■ TASK OBJECTIVE ■
In this exercise, return only the lines that run from the line with "Task: Click ログアウト to log out" to the end of the entries below, both included. Pictures are not copied.

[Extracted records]
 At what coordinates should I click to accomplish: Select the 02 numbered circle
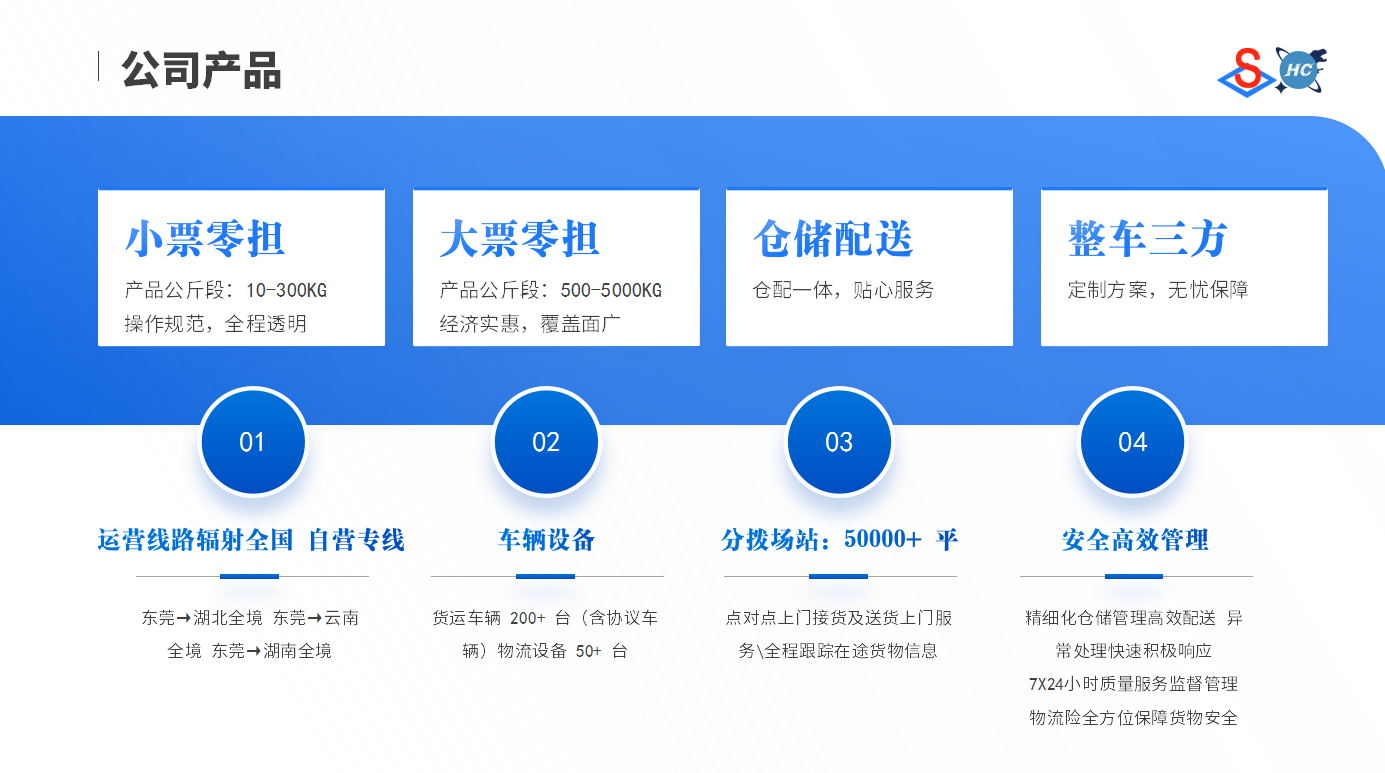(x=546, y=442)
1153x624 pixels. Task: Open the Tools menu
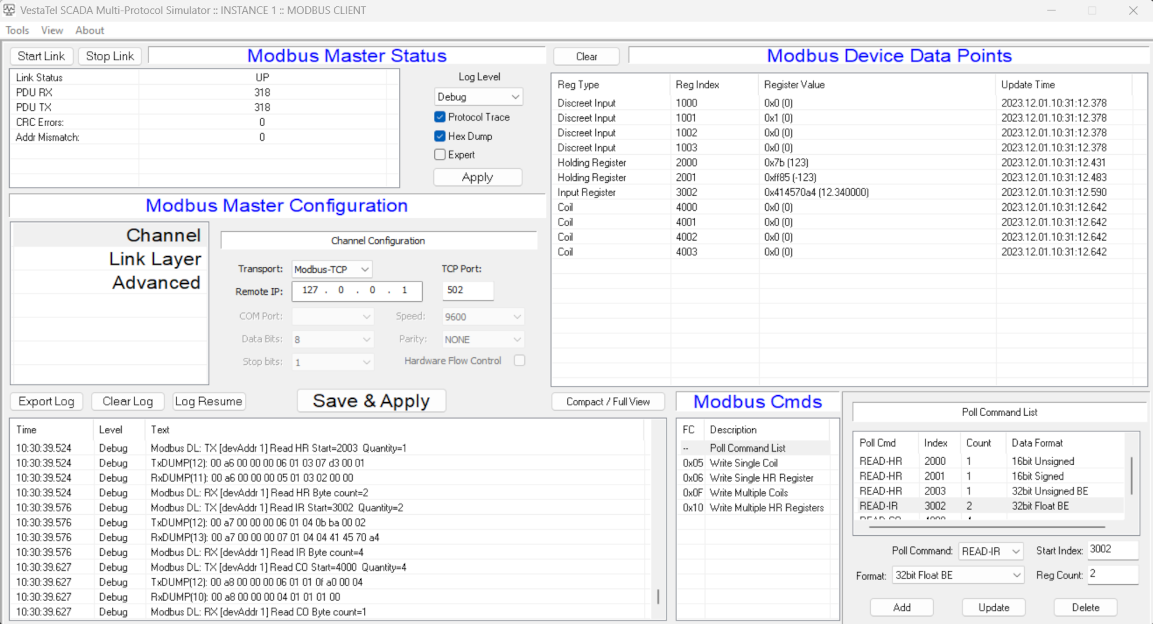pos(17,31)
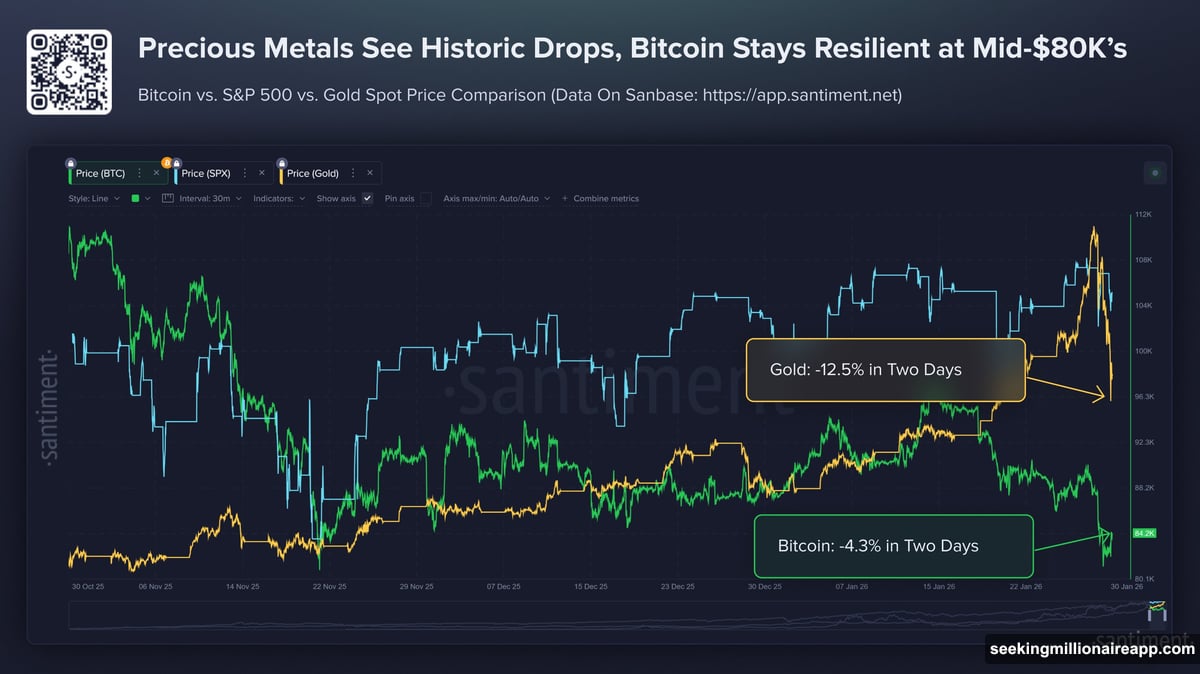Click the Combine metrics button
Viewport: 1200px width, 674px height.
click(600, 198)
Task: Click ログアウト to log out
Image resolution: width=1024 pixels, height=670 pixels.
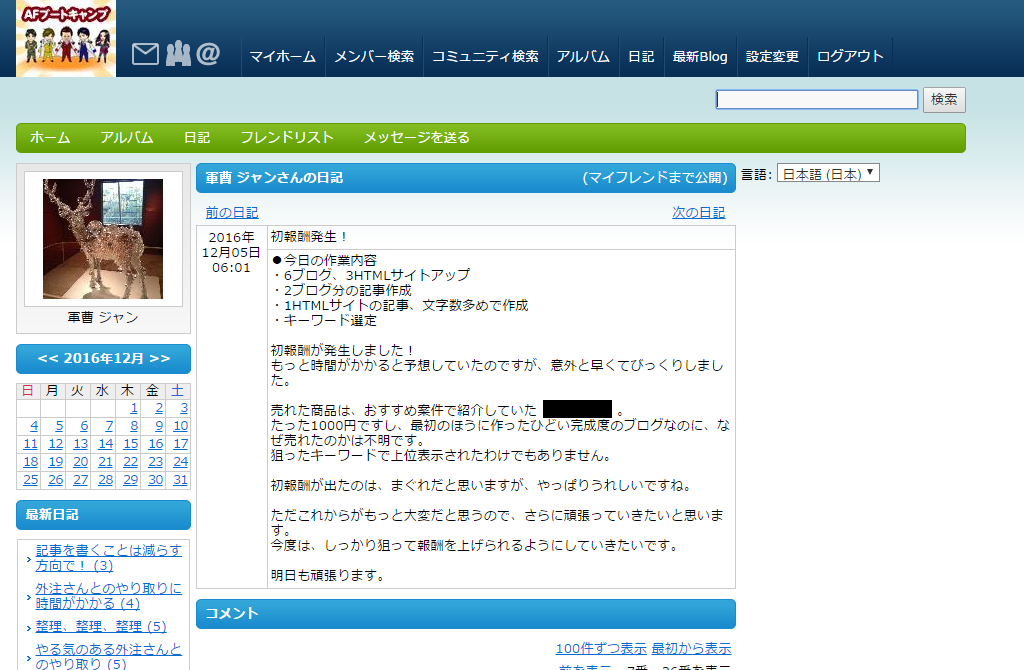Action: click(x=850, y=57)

■ EXPECTED ANSWER ■
Task: Click ログアウト to log out
Image resolution: width=1024 pixels, height=670 pixels.
Action: click(x=850, y=57)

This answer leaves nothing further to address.